Molecular Shattering

TL;DR

This study uses hydrodynamic simulations to investigate how large molecular clouds in the circumgalactic medium fragment into tiny droplets through a process called 'splintering,' affecting our understanding of galaxy environments.

Contribution

It introduces the concept of 'splintering' as a universal mechanism for molecular cloud fragmentation in the CGM, highlighting size thresholds and cooling conditions involved.

Findings

Large molecular clouds can shatter into droplets if above a critical size.

Shattering occurs when the sound crossing time exceeds the cooling time.

A universal 'splintering' mechanism driven by rotational fragmentation is proposed.

Abstract

Recent observations suggest galaxies may ubiquitously host a molecular component to their multiphase circumgalactic medium (CGM). However, the structure and kinematics of the molecular CGM remains understudied theoretically and largely unconstrained observationally. Recent work suggests molecular gas clouds with efficient cooling survive acceleration in hot winds similar to atomic clouds. Yet the pressure-driven fragmentation of molecular clouds when subjected to external shocks or undergoing cooling remains unstudied. We perform radiative, inviscid hydrodynamics simulations of clouds perturbed out of pressure equilibrium to explore the process of hydrodynamic fragmentation to molecular temperatures. We find molecular clouds larger than a critical size can shatter into a mist of tiny droplets, with the critical size deviating significantly from the atomic case.
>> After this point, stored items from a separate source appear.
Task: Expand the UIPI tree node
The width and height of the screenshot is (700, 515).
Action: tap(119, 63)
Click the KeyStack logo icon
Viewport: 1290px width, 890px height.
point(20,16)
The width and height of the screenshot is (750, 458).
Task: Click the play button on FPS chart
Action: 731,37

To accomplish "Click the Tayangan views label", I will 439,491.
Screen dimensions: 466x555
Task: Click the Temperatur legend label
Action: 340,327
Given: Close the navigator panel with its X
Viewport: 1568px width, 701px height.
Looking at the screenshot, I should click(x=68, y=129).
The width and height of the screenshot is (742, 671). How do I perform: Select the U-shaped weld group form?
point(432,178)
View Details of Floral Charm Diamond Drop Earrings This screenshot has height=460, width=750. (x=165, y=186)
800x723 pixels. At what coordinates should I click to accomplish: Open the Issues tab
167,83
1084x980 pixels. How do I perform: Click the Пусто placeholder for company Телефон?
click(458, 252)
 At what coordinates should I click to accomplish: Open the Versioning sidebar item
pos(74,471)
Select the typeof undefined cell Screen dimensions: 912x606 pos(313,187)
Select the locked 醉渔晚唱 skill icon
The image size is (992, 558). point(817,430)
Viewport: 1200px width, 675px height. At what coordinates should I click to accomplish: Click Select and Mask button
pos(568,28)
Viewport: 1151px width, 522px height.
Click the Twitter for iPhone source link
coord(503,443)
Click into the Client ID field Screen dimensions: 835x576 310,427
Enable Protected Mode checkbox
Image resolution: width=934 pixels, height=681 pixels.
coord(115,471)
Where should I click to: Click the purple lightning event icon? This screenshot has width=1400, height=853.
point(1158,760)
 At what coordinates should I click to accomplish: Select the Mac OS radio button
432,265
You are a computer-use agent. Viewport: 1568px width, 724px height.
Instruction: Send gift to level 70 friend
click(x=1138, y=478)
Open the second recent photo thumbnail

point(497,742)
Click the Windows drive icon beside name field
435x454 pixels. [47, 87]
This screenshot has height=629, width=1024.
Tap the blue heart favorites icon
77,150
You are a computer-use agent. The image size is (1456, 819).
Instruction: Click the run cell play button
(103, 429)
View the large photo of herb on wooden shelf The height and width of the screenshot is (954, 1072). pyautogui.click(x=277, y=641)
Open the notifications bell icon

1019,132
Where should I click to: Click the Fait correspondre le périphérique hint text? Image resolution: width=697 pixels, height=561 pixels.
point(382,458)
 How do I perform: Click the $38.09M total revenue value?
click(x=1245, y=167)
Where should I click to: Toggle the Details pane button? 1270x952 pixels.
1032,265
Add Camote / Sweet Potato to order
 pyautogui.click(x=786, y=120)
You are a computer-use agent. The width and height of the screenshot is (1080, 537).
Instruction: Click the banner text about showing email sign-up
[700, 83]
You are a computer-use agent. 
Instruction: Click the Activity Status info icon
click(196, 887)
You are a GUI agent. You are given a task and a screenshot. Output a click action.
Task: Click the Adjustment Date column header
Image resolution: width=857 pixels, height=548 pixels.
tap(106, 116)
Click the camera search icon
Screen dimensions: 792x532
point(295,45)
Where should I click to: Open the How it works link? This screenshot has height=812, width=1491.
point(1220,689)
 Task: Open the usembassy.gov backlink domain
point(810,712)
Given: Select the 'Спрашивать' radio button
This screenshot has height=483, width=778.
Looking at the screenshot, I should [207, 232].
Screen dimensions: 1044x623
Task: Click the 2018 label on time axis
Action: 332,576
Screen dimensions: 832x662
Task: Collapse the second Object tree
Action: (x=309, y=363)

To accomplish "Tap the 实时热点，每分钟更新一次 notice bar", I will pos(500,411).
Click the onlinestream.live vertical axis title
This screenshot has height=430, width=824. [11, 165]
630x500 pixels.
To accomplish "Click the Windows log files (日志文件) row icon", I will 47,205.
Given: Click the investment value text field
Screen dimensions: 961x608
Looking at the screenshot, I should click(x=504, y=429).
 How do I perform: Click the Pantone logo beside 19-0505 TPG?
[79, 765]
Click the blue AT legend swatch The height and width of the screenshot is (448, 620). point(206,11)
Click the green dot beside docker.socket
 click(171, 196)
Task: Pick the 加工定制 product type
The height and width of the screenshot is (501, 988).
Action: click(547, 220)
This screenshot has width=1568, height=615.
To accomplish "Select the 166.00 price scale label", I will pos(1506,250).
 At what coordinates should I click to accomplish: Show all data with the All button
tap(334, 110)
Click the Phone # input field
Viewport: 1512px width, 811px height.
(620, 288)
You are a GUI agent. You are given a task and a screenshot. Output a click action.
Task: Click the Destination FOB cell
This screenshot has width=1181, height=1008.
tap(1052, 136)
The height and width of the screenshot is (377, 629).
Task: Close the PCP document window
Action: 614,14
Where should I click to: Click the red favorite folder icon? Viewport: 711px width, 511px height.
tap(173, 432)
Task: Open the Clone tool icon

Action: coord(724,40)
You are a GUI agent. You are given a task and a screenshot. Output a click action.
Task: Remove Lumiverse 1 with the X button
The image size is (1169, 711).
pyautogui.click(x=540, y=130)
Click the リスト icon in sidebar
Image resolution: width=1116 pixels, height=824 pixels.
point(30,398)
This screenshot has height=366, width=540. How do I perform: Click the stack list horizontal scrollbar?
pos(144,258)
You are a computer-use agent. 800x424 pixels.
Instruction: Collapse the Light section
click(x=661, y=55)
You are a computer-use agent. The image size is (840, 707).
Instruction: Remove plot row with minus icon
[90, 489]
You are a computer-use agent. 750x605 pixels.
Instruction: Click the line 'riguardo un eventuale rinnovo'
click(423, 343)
We find that cold clouds shatter only if the sound crossing time exceeds the local maximum of the cooling time ~8000 K. Moreover, we find evidence for a universal mechanism to 'shatter' cold clouds into a 'mist' of tiny droplets as a result of rotational fragmentation -- a process we dub 'splintering.' Our results have implications for resolving the molecular phase of the CGM in observations and cosmological simulations.